Aspirin does not reduce CVD events, progression to kidney failure in patients with CKD

Anna Burgner, MD, and Antonette Hernandez, MD

Chronic kidney disease is an epidemic and an independent risk factor for CVD. The high incidence of cardiovascular events (CVE) cannot fully be attributed to traditional risk factors, including hypertension, hyperlipidemia, diabetes or tobacco use. While the pathophysiology of this occurrence is not fully elucidated, kidney-specific risk factors, including vascular calcification, increased inflammation and oxidative stress with subsequent endothelial damage and remodeling of the myocardium, likely play extensive roles. Death from CVE is the number one cause of mortality in patients with CKD, often occurring before the need for dialysis. Despite this well described association, randomized studies on pharmacologic interventions to mitigate CVD have historically excluded patients with CKD, limiting the ability to draw definitive conclusions.

Antonette Hernandez

Aspirin significantly reduces subsequent CVE and has become a cornerstone therapy for secondary prevention. It has been adopted by multiple societal guidelines, including Kidney Disease Improving Global Outcomes (KDIGO). This is despite the limited data of its use specifically in patients with CKD. Guidelines for the use of aspirin for primary prevention is less well defined and is currently not recommended in patients with CKD per KDIGO.

The Chronic Renal Insufficiency Cohort (CRIC) phase 1 study dataset consists of a diverse population of almost 4,000 patients with eGFR of 20 mL/min/1.73 m² to 70 mL/min/1.73 m² gathered prospectively from seven clinical centers between 2003 and 2018. The purpose of this dataset is to define the risk factors for kidney disease progression and its sequalae, particularly CVD.

The observational study by Taliercio and colleagues investigated the risks and benefits of aspirin for primary and secondary CVD prevention using the CRIC study population. In the intention-to-treat analysis for the primary outcomes of all-cause mortality and CVD, there was no benefit of aspirin in either the primary or secondary prevention groups. Similarly, there was no benefit of aspirin in either group in the secondary outcomes of myocardial infarction, stroke and peripheral artery disease. Furthermore, aspirin was not associated with progression to dialysis, incidence of kidney transplant or increased risk for bleeding.

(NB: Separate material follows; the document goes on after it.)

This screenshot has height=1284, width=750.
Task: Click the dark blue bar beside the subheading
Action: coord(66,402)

These negative findings are not surprising. Aspirin has not consistently been associated with a reduction in incident CVE or mortality in patients with CKD based on meta-analyses, CKD subgroup analyses and post hoc analyses of prior studies. The [Aspirin for Primary Prevention of Cardiovascular Disease and Renal Disease Progression in Chronic Kidney Disease Patients] AASER study, the only RCT evaluating aspirin use in patients with CKD, suggested aspirin — while not associated with a reduction in CVD — was associated with a reduction in incident coronary events. These largely negative results may emphasize the unique pathophysiological basis of CVD in CKD that may require other targeted therapies or further delineation on appropriate dosing.

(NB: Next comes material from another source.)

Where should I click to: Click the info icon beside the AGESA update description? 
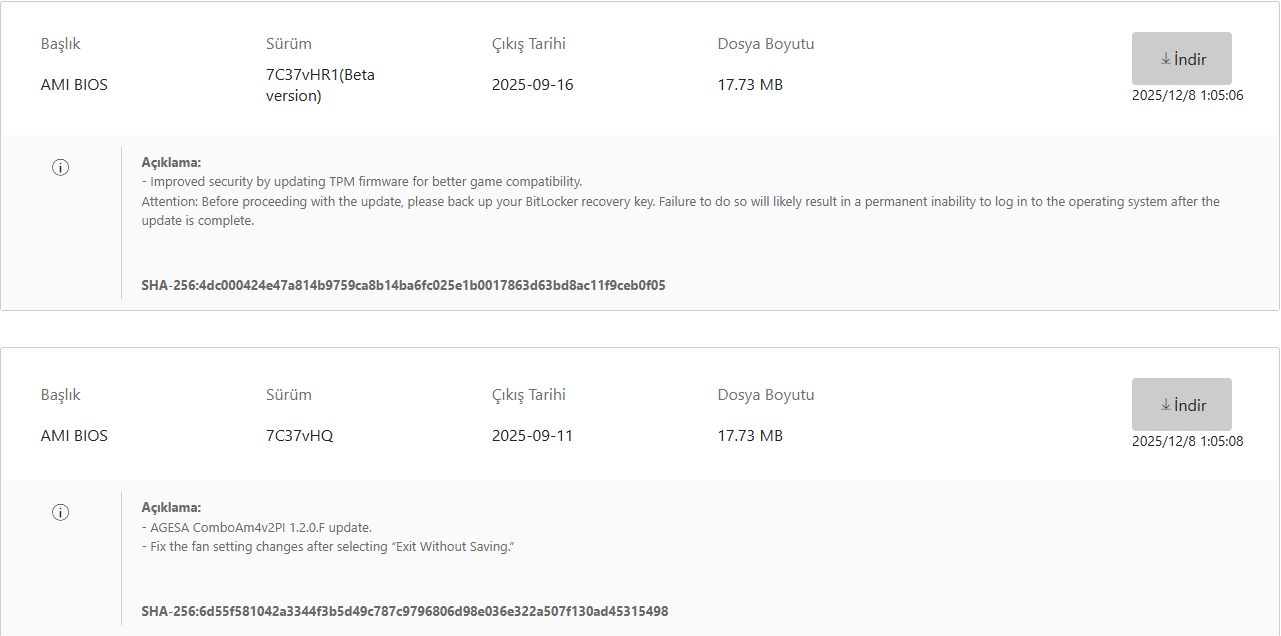tap(60, 512)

The results of this study do not change current clinical practice. These add to prior hypothesis -generating data, which underscore the need for a large, randomized control trial in patients with CKD. The Aspirin to Prevent a First Heart Attack or Stroke in People with Chronic Kidney Disease (ATTACK) study is randomizing more than25,000 participants with CKD to assess the use of aspirin for primary prevention of CVD and will hopefully settle the issue once and for all.

References:

Taliercio JJ, et al. Kidney Medicine.2022; doi:https://doi.org/10.1016/j.xkme.2022.100547.

Gallagher H et al. Trials. 2022; 1-doi:10.1186/s13063-022-06132-z.